Desayuno como cada mañana y tomo la cámara y mi mochila y me encamino al Rajah bazar, el verdadero corazón de la vida real de esta metrópoli de cerca de tres millones de almas. Me sumerjo entre sus gentes amables y curiosas, que entablan rápidamente conversación con ese occidental extraño que deambula por entre sus puestos sin rumbo fijo, congelando con su cámara fotográfica instantes que para ellos son vulgares y cotidianos y que a él le deben parecer exóticos. Les llama la atención mi barba larga de varios meses sin ver la tijera, similar a la que algunos de ellos estilan, incluso más larga que la de muchos de ellos, y les incita a preguntarme en varias ocasiones "Are you muslim?" Las calles sucias son un enjambre de personas, mayoritariamente hombres, con la excepción de algunas mujeres que caminan por detrás de algún varón de la familia. Las arterias del bazar son un hervidero de gente que negocia su supervivencia. Los cables se arremolinan de fachada a fachada como si de un embrollo de lianas se tratara. Vacas sueltas por la calle se alimentan de la basura, los claxon no paran de avisar y las bicicletas cargan fardos de volúmenes imposibles. En las avenidas amplias algunos camiones engalanados con colores y adornos parecen competir entre sí en un concurso al más vistoso. Perros pulgosos y escuálidos, a los que parecen querer escaparse del pellejo los costillares, se enzarzan en escaramuzas y trifulcas. Los olores dulzones a especias pugnan con los olores malolientes de deshechos en descomposición por impregnar el aire.

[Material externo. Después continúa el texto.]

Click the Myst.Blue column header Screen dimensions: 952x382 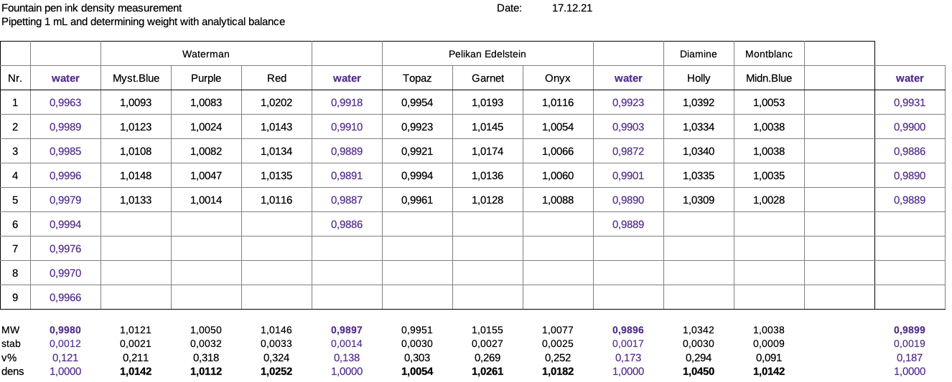pos(136,78)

Los ojos negros de unos niños brillan vivos y sus dientes blancos me regalan unas sonrisas que no tienen precio. Me hacen recordar a mi gente y me siento tan lejos que ahora sé que no existe esa Europa moderna, limpia y ordenada a la que pertenecía. Ahora tengo la certeza de que nunca existió, que mi hogar fue simplemente un sueño, pues la única realidad cierta es esta que me envuelve ahora. Con las manos en los bolsos del pantalón vagabundeo por los mercados, observando sus trueques y regateos; merodeo entre el trajín de los paisanos, despacio, sin prisas. Nadie me espera. Del altavoz de un alminar que se escapa al cielo de entre la locura del cableado eléctrico y telefónico, emerge el canto a la oración del muecín, cinco veces al día. Y me embriaga. Solo por oírlo mientras inspiro a bocanadas la vida de esta ciudad ha merecido la pena estos días de soledad. No lo puedo evitar, me subyuga el sentimiento que desprende. Me despierto al amanecer con su musicalidad y me hace comprender que en este mundo hay otros muchos mundos, distintos al nuestro, y hoy estoy aquí, viviendo intensamente la única realidad que ahora existe para mí, la de la vida en esta vieja e histórica Rawalpindi, fervientemente musulmana, intensa, extrema, única. Cautivadora.